Task prompt:
Write out each of the lines below word for word, leaving out the pictures.

Records shown:
[start]

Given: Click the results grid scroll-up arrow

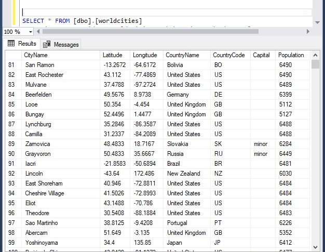Looking at the screenshot, I should pyautogui.click(x=315, y=55).
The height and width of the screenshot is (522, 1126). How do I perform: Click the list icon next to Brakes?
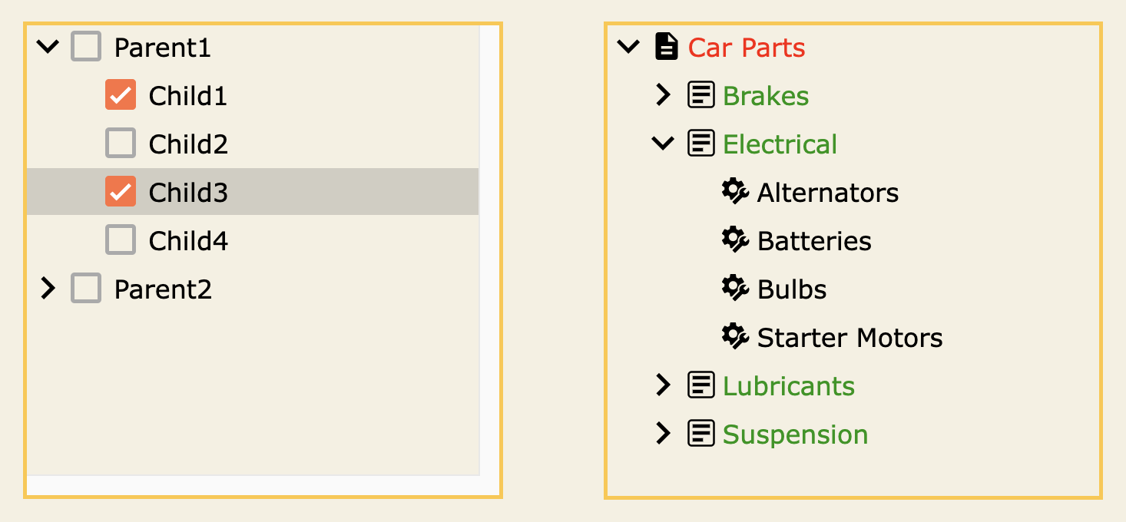pyautogui.click(x=700, y=95)
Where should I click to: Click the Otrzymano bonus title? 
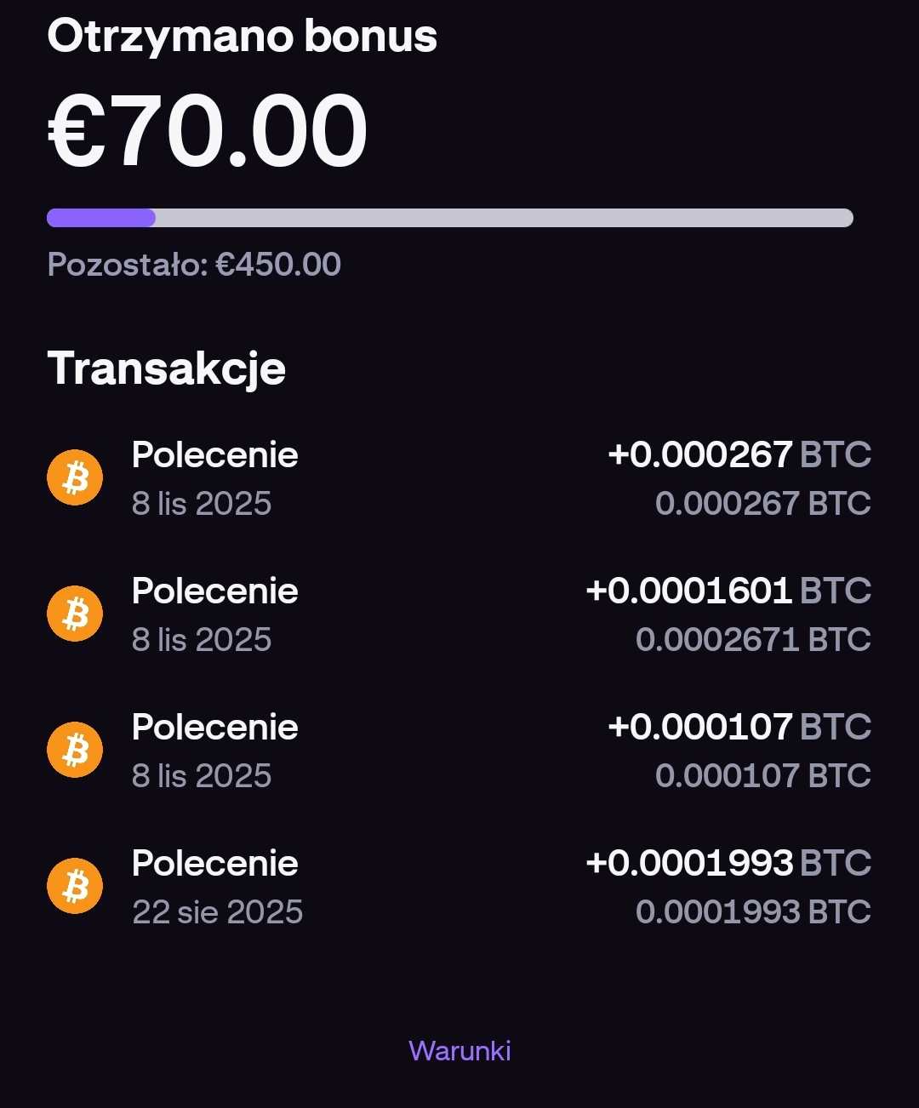click(242, 37)
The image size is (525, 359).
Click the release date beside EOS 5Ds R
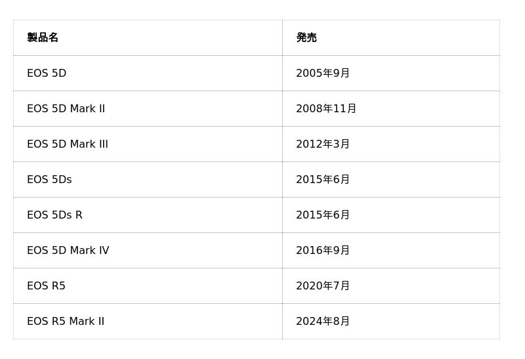click(x=323, y=215)
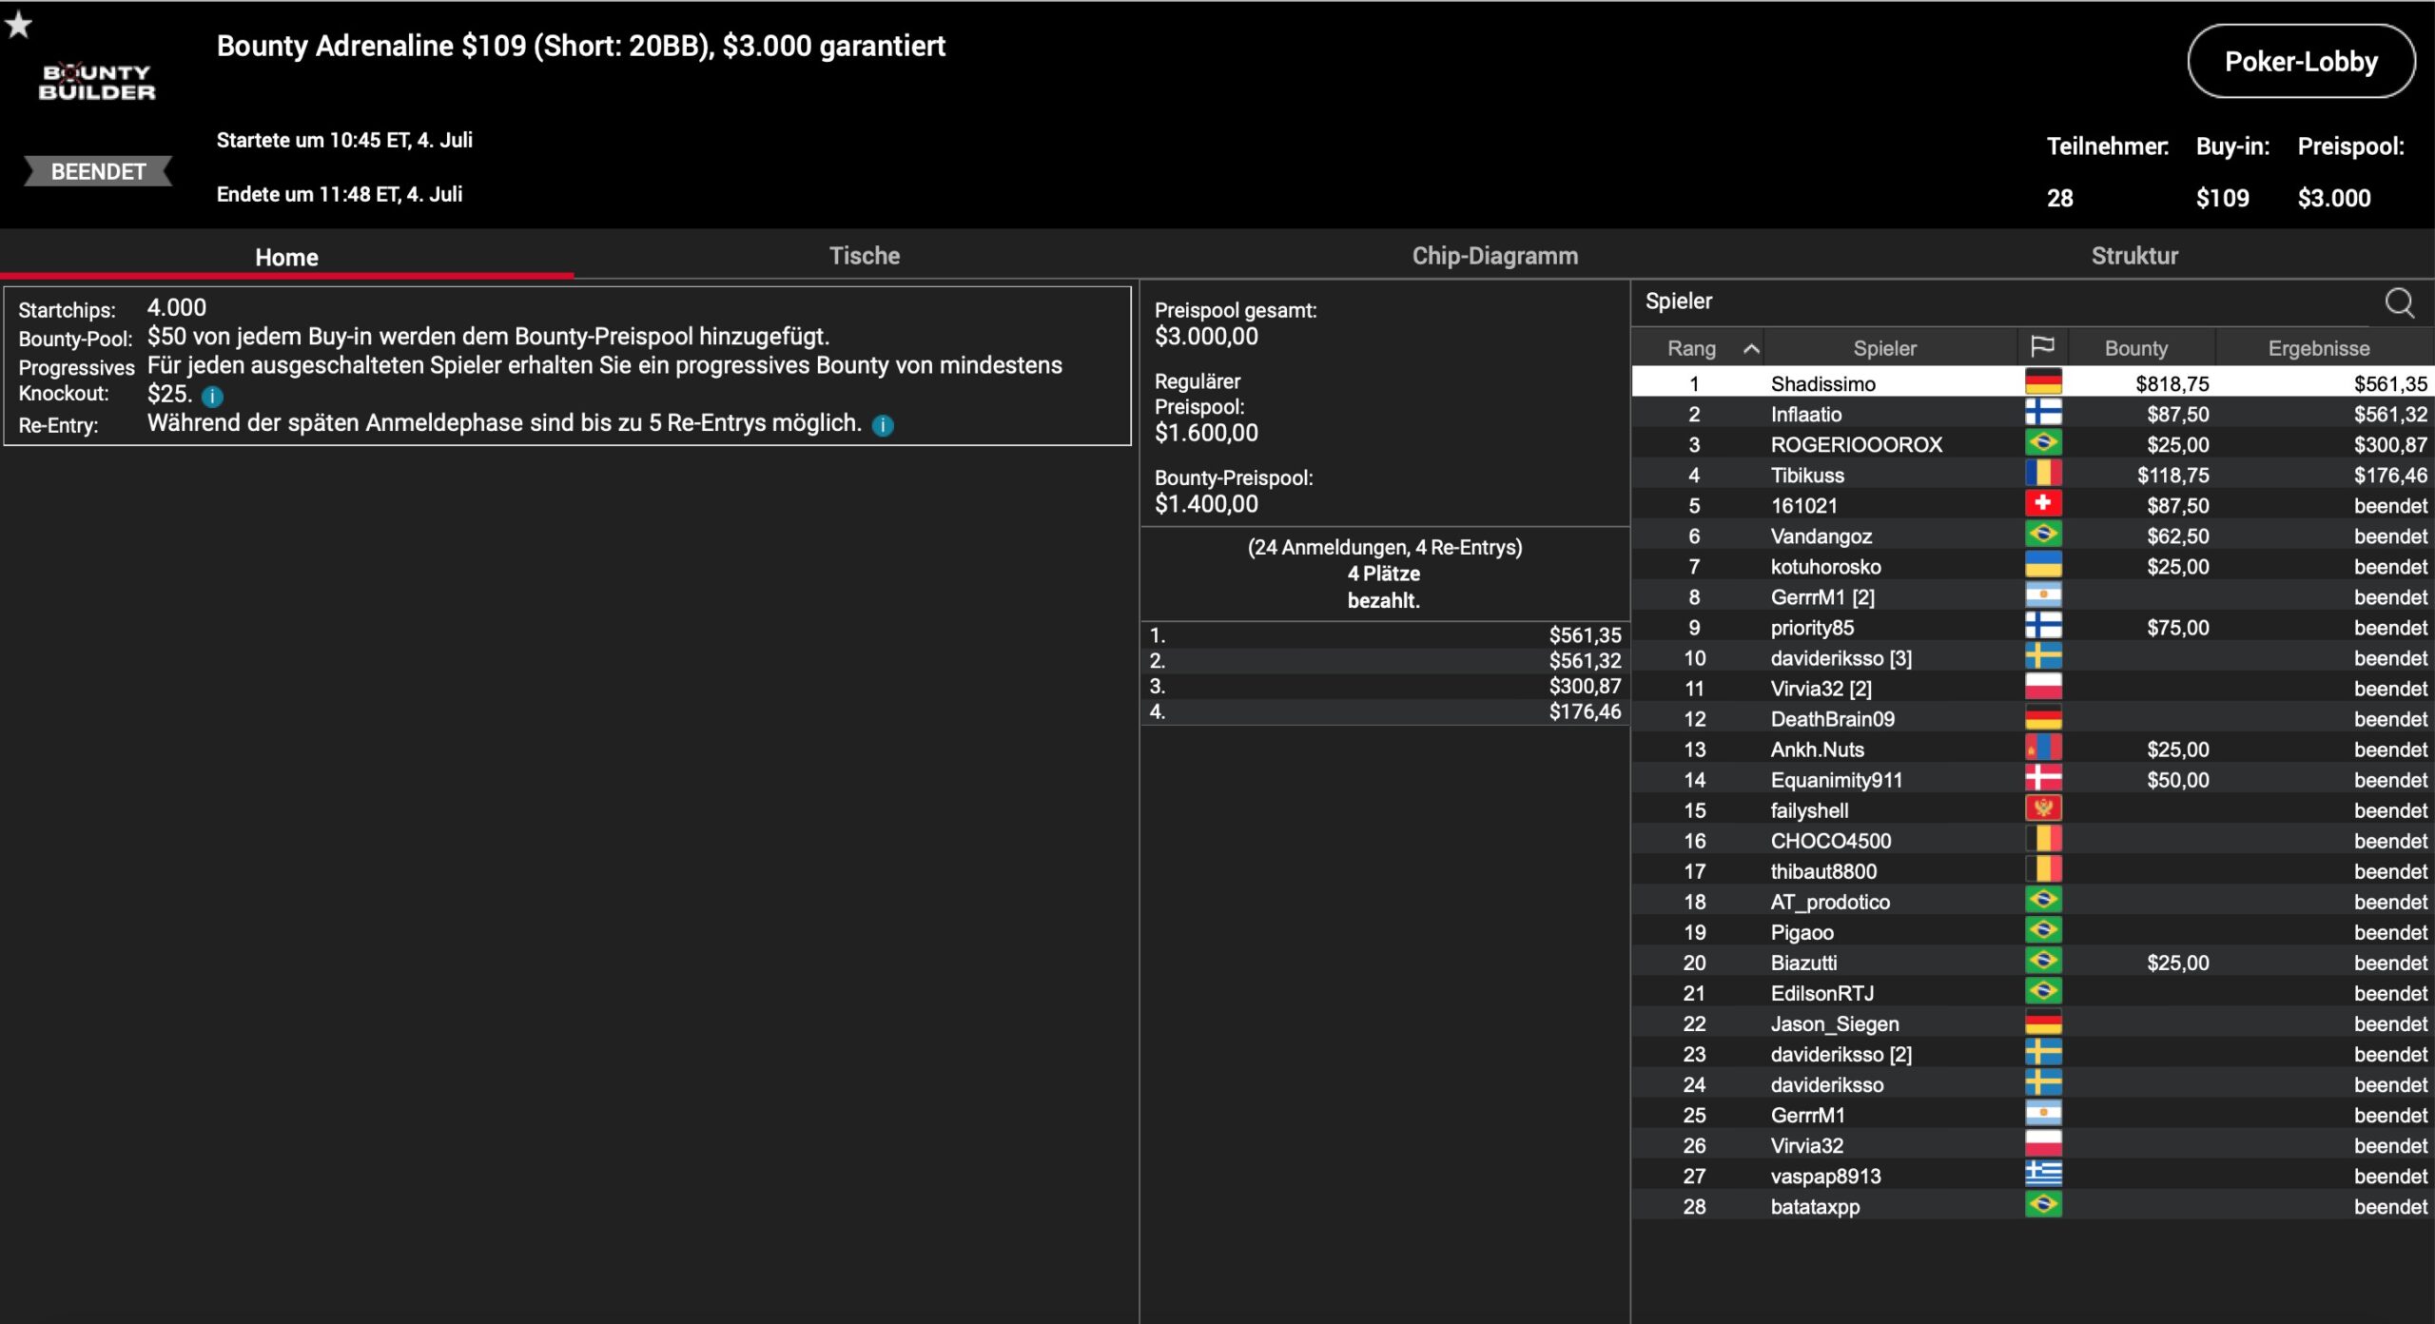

[end]

Response below:
Given: Click the results grid scroll-up arrow

Looking at the screenshot, I should pyautogui.click(x=315, y=55).
The height and width of the screenshot is (522, 1126). How do I perform: Click the list icon next to Brakes?
pyautogui.click(x=700, y=95)
Where should I click to: Click the Otrzymano bonus title? 
click(242, 37)
The image size is (525, 359).
Click the release date beside EOS 5Ds R
click(x=323, y=215)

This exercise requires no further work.